Les trois conditions de beauté qui concernent particulièrement l'architecture sont la solidité apparente de la construction, la convenance de l'édifice et l'adaptation des ornements.

Une composition architecturale doit d'abord exprimer l'idée de solidité. Quand, sous prétexte d'élégance, on compromet la stabilité ou même l'apparence de stabilité du bâtiment, ses formes ne peuvent pas plaire, parce qu'elles laissent dans l'esprit un sentiment d'inquiétude qui fatigue l'imagination. La solidité doit donc être non seulement réelle, mais apparente.

La convenance, en architecture, est l'appropriation de l'édifice à sa destination. Un monument, dans son ensemble et dans toutes ses parties, doit revêtir une forme qui corresponde à sa fonction. Cette convenance contribue beaucoup à donner à l'édifice cet aspect caractéristique dont il a été parlé plus haut. La raison et le goût demandent à être satisfaits sous ce rapport, comme sous celui de la solidité. Les développements déjà donnés nous dispensent d'insister davantage sur ce point.
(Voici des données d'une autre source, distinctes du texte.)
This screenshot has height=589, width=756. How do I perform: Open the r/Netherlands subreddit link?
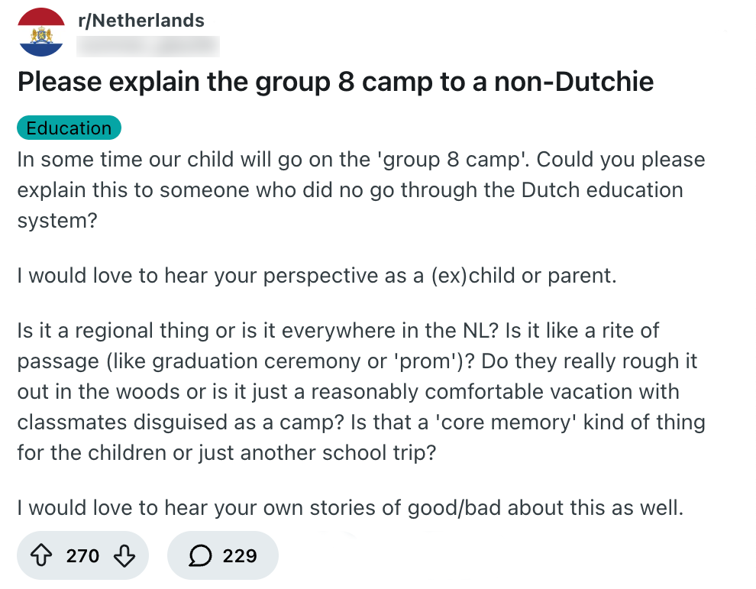141,21
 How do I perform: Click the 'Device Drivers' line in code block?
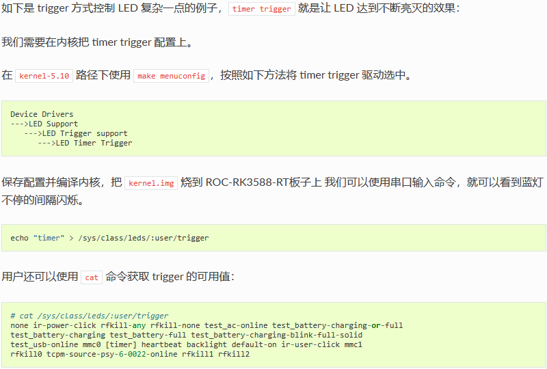point(42,114)
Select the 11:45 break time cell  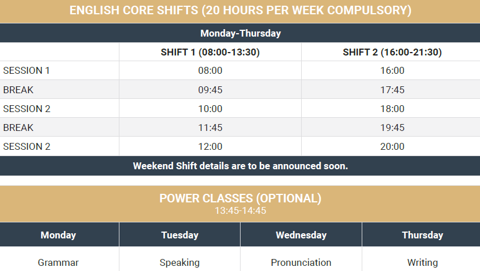(210, 127)

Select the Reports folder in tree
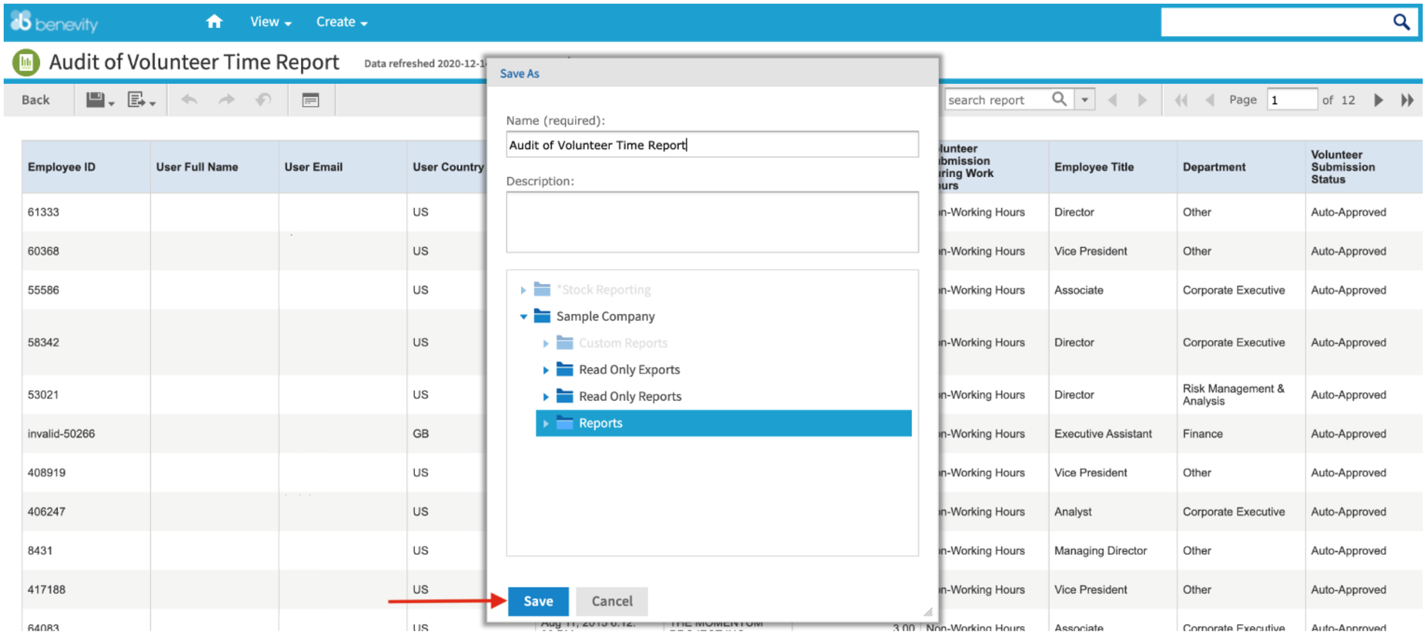tap(601, 424)
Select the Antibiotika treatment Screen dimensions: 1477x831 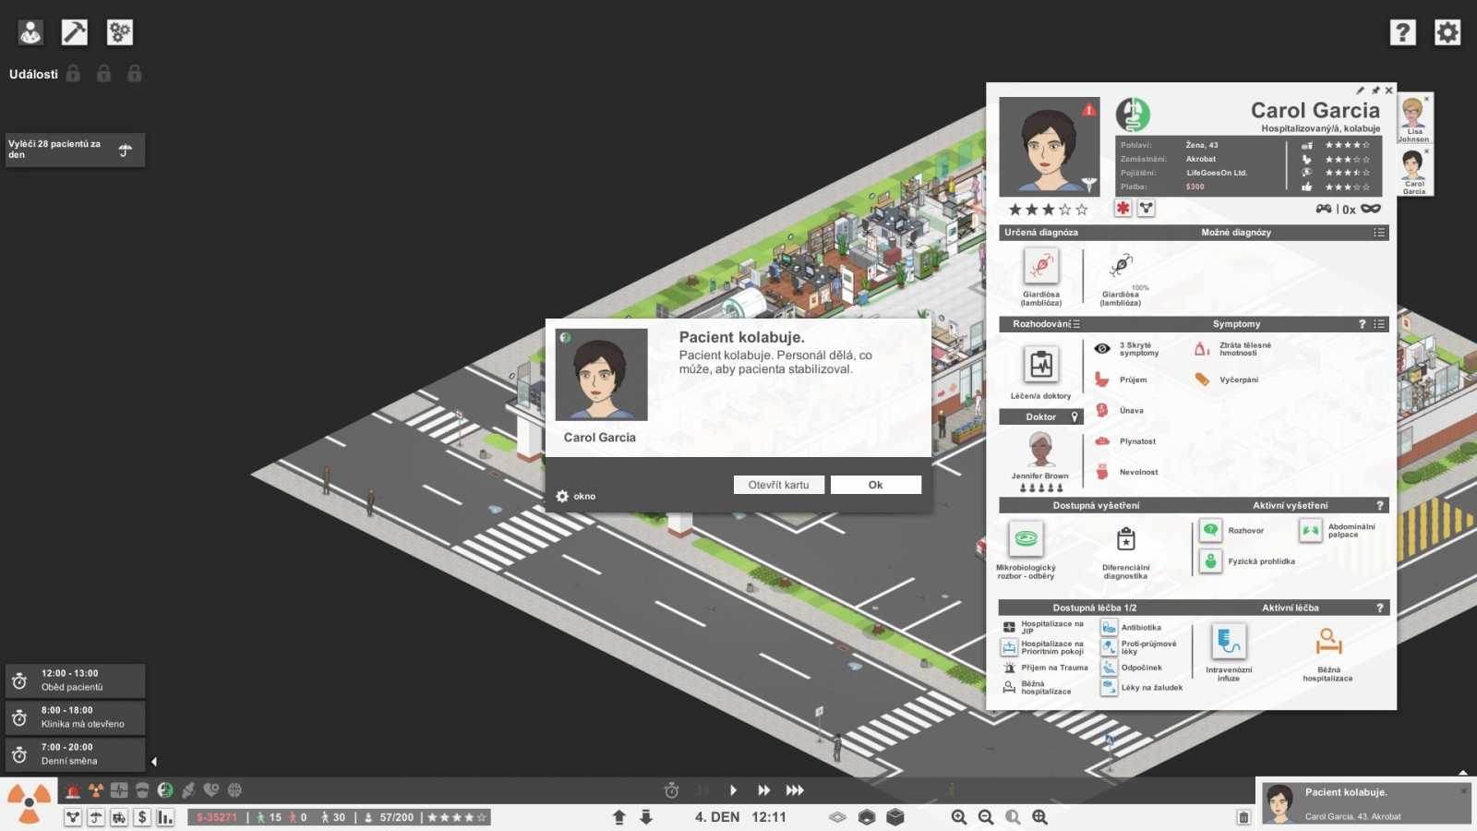tap(1110, 628)
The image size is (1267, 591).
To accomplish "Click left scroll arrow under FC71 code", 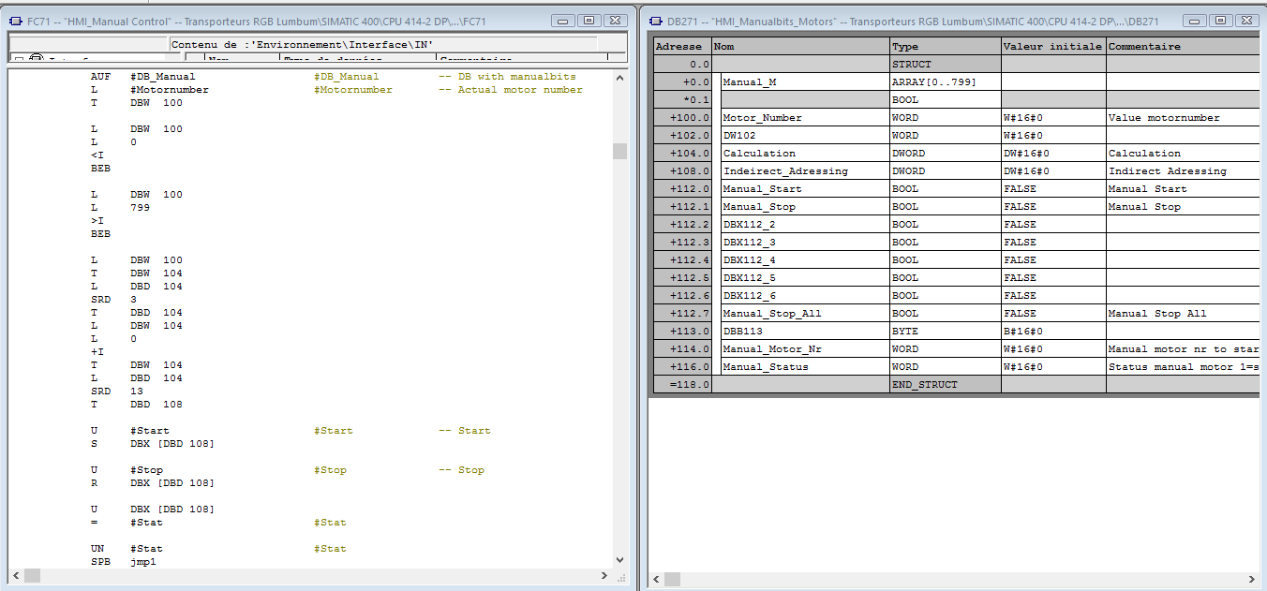I will click(x=16, y=575).
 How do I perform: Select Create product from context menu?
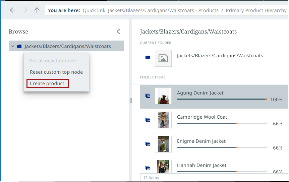pos(47,83)
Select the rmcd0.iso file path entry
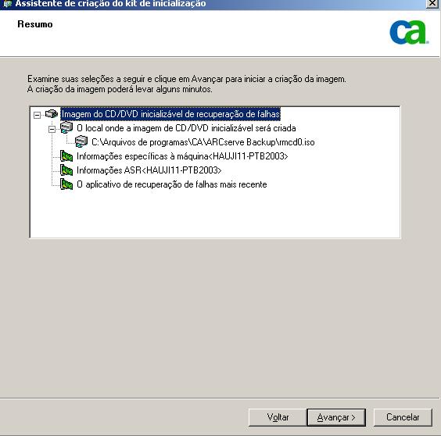 pyautogui.click(x=203, y=142)
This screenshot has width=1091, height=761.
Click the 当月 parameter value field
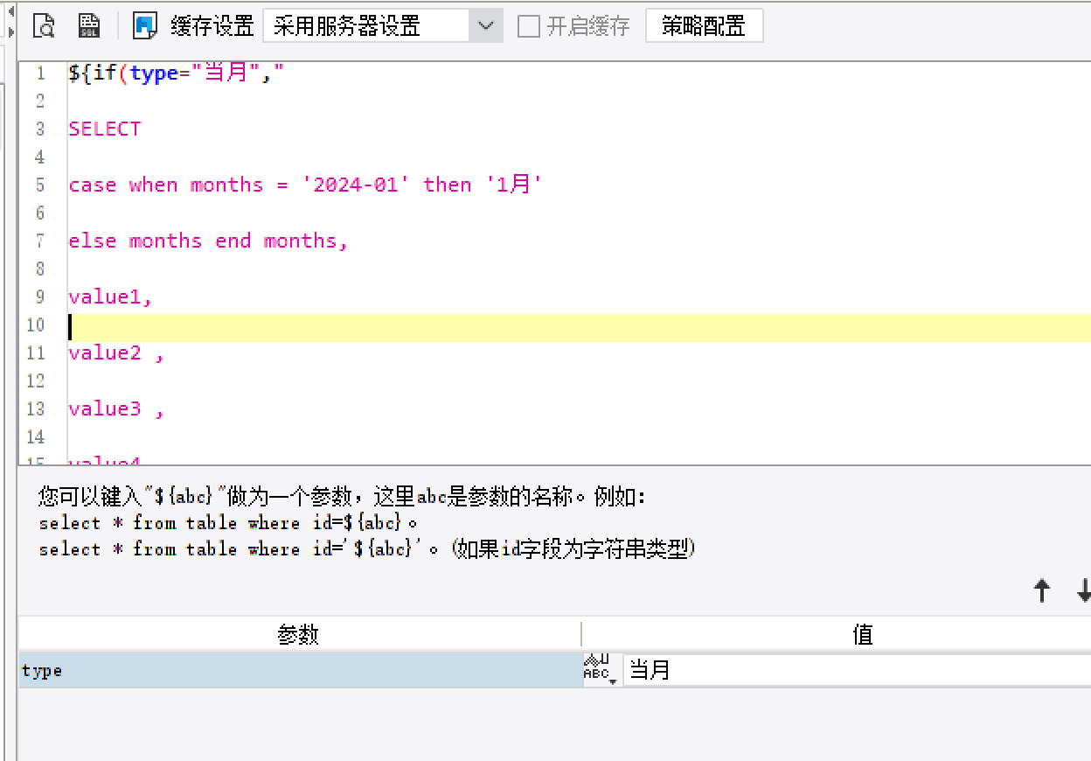(857, 671)
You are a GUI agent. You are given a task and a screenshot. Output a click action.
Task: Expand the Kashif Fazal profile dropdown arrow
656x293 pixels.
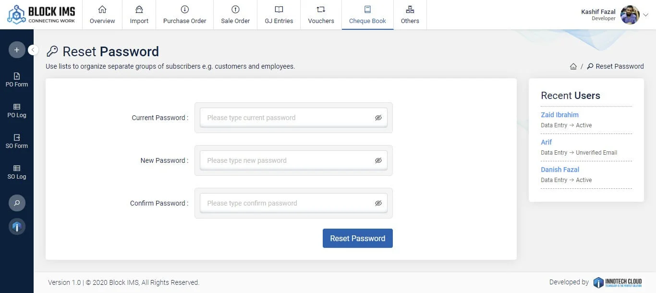coord(646,15)
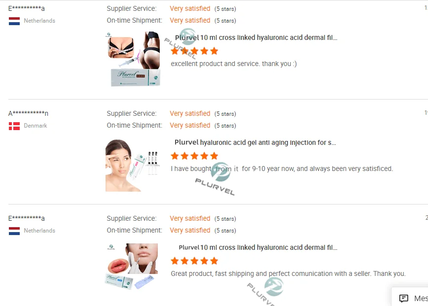Click the five-star rating in third review
This screenshot has width=428, height=306.
click(194, 261)
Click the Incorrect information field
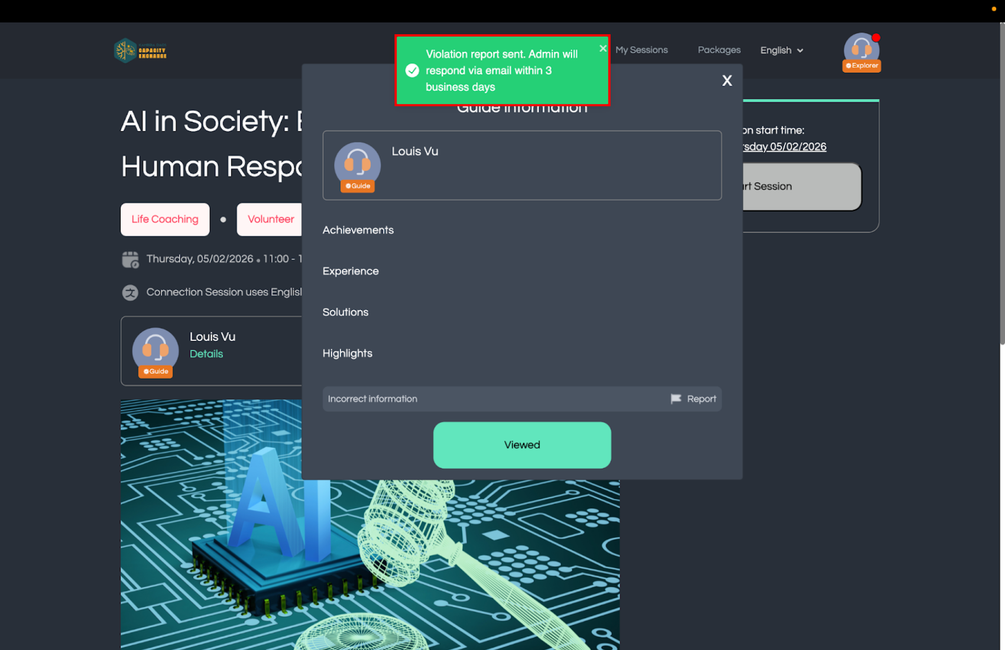The image size is (1005, 650). tap(491, 399)
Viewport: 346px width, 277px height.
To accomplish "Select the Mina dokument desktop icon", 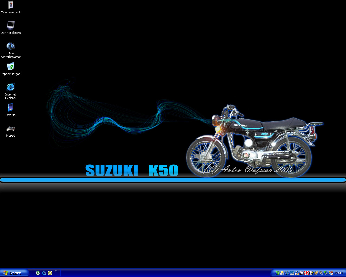I will pos(11,7).
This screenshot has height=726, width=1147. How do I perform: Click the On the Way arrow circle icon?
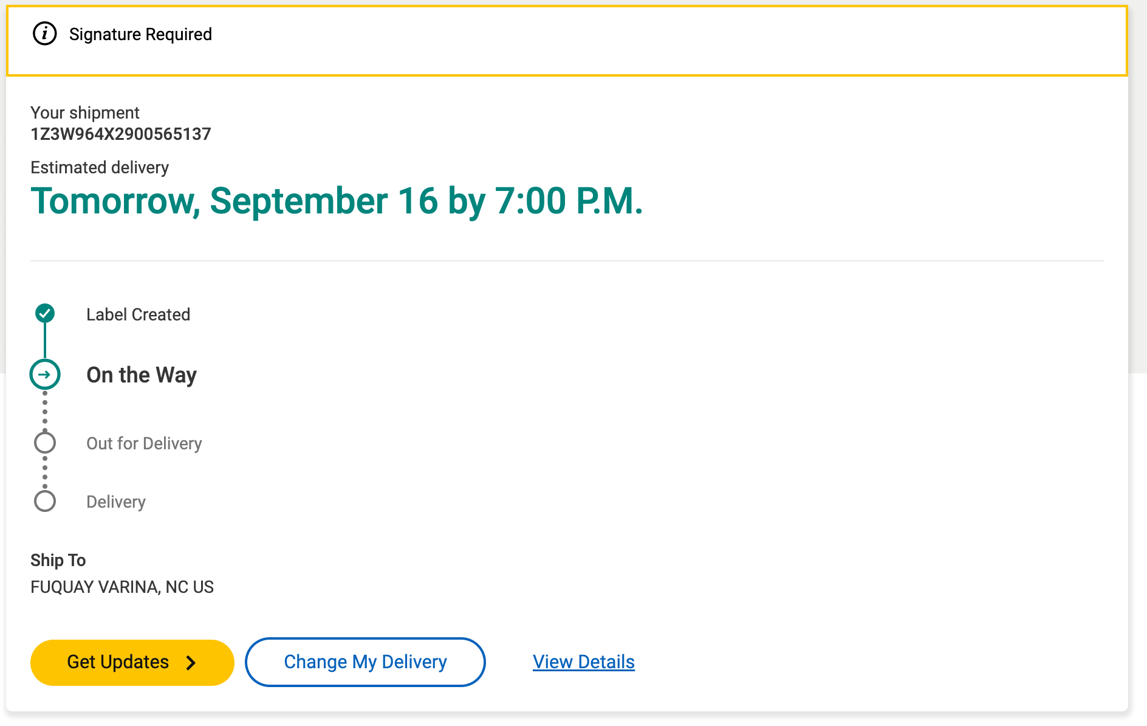coord(45,375)
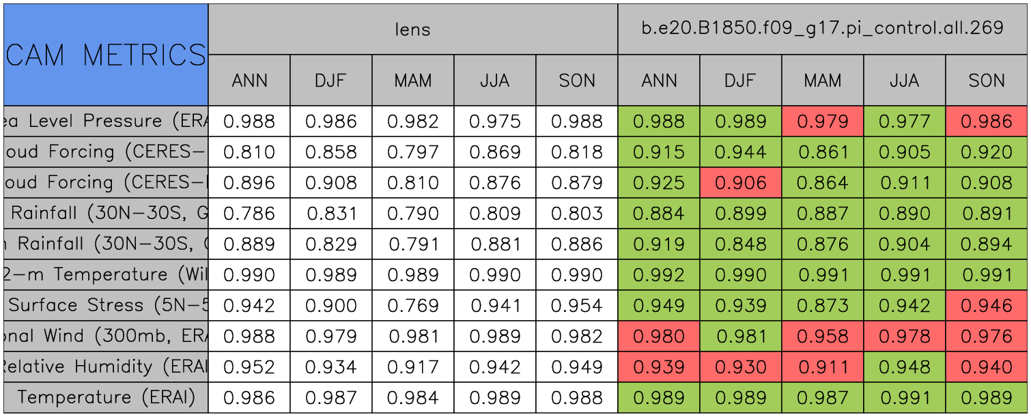
Task: Click the green 0.884 Rainfall ANN cell
Action: 658,214
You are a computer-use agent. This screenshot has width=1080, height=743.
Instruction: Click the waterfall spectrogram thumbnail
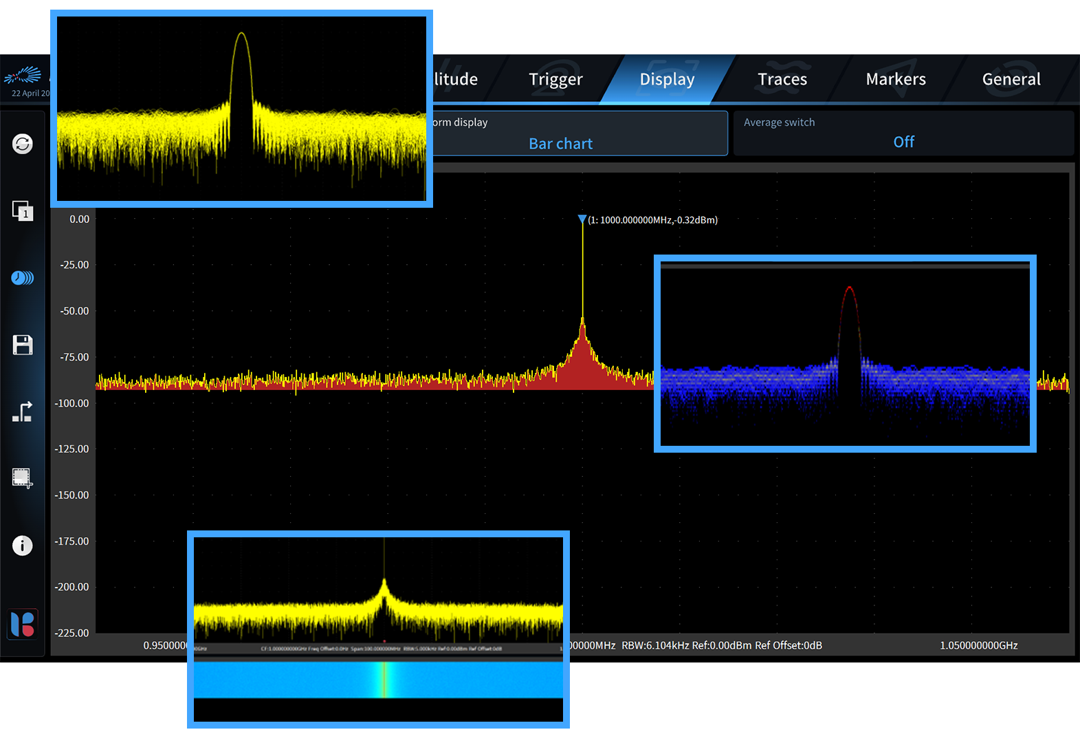[378, 629]

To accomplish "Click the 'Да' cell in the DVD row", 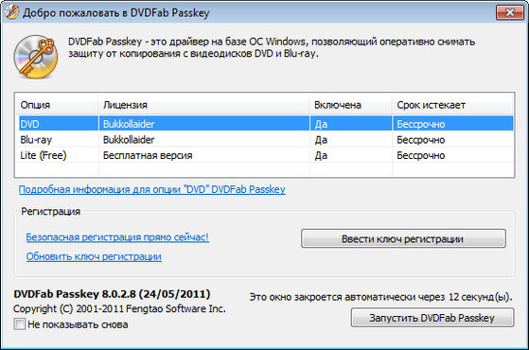I will [x=321, y=124].
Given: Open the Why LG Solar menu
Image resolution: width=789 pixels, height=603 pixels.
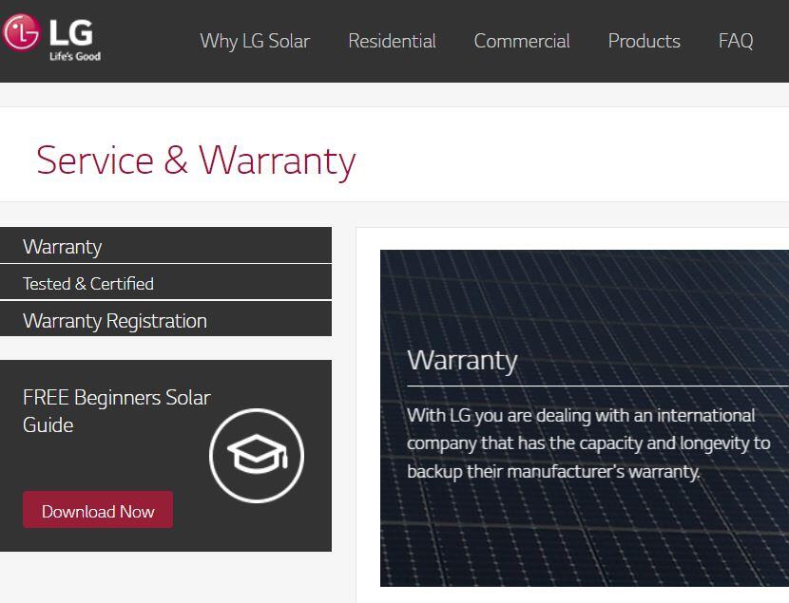Looking at the screenshot, I should 255,41.
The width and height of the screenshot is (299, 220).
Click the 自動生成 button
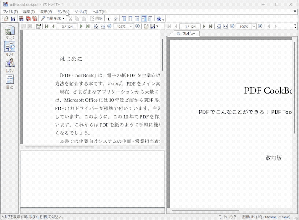pyautogui.click(x=52, y=19)
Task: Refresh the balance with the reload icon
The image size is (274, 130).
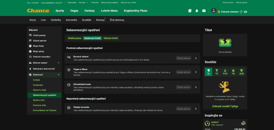Action: (x=241, y=12)
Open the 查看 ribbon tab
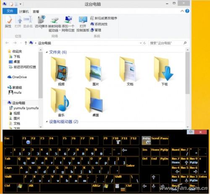210x194 pixels. (36, 11)
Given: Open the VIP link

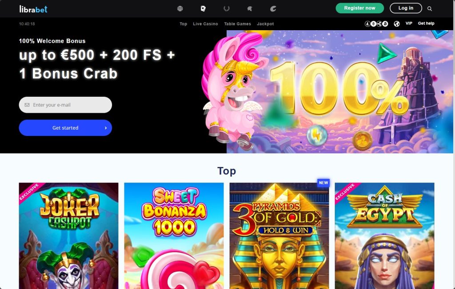Looking at the screenshot, I should (x=409, y=24).
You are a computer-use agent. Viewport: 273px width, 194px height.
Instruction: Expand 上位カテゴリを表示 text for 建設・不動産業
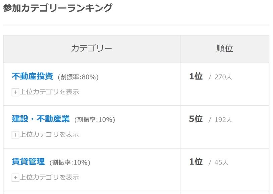(x=49, y=135)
L'adaptation du décor consiste dans l'emploi de motifs qui sont bien en rapport avec le style et le caractère spécial de l'édifice et qui conviennent parfaitement aux formes décorées. Contentons-nous de rappeler ici que la beauté d'une décoration en relief ne consiste pas dans la profusion, mais dans le choix judicieux, la parfaite adaptation et l'heureuse disposition des motifs. Une certaine sobriété convient mieux d'ordinaire que beaucoup de richesse. Imitons les Grecs, qui ont révélé un si bon goût et tant de discrétion dans l'emploi de l'ornement. Même dans les plus somptueux décors, il doit y avoir des parties unies pour faire valoir celles qui sont ornées. De plus, les détails de sculpture ne sont toujours que l'accessoire. Ils ne doivent donc pas cacher ou altérer les lignes principales. Car la fonction de celles-ci est de relier les différentes parties du monument, et par là même,
de concourir à son unité.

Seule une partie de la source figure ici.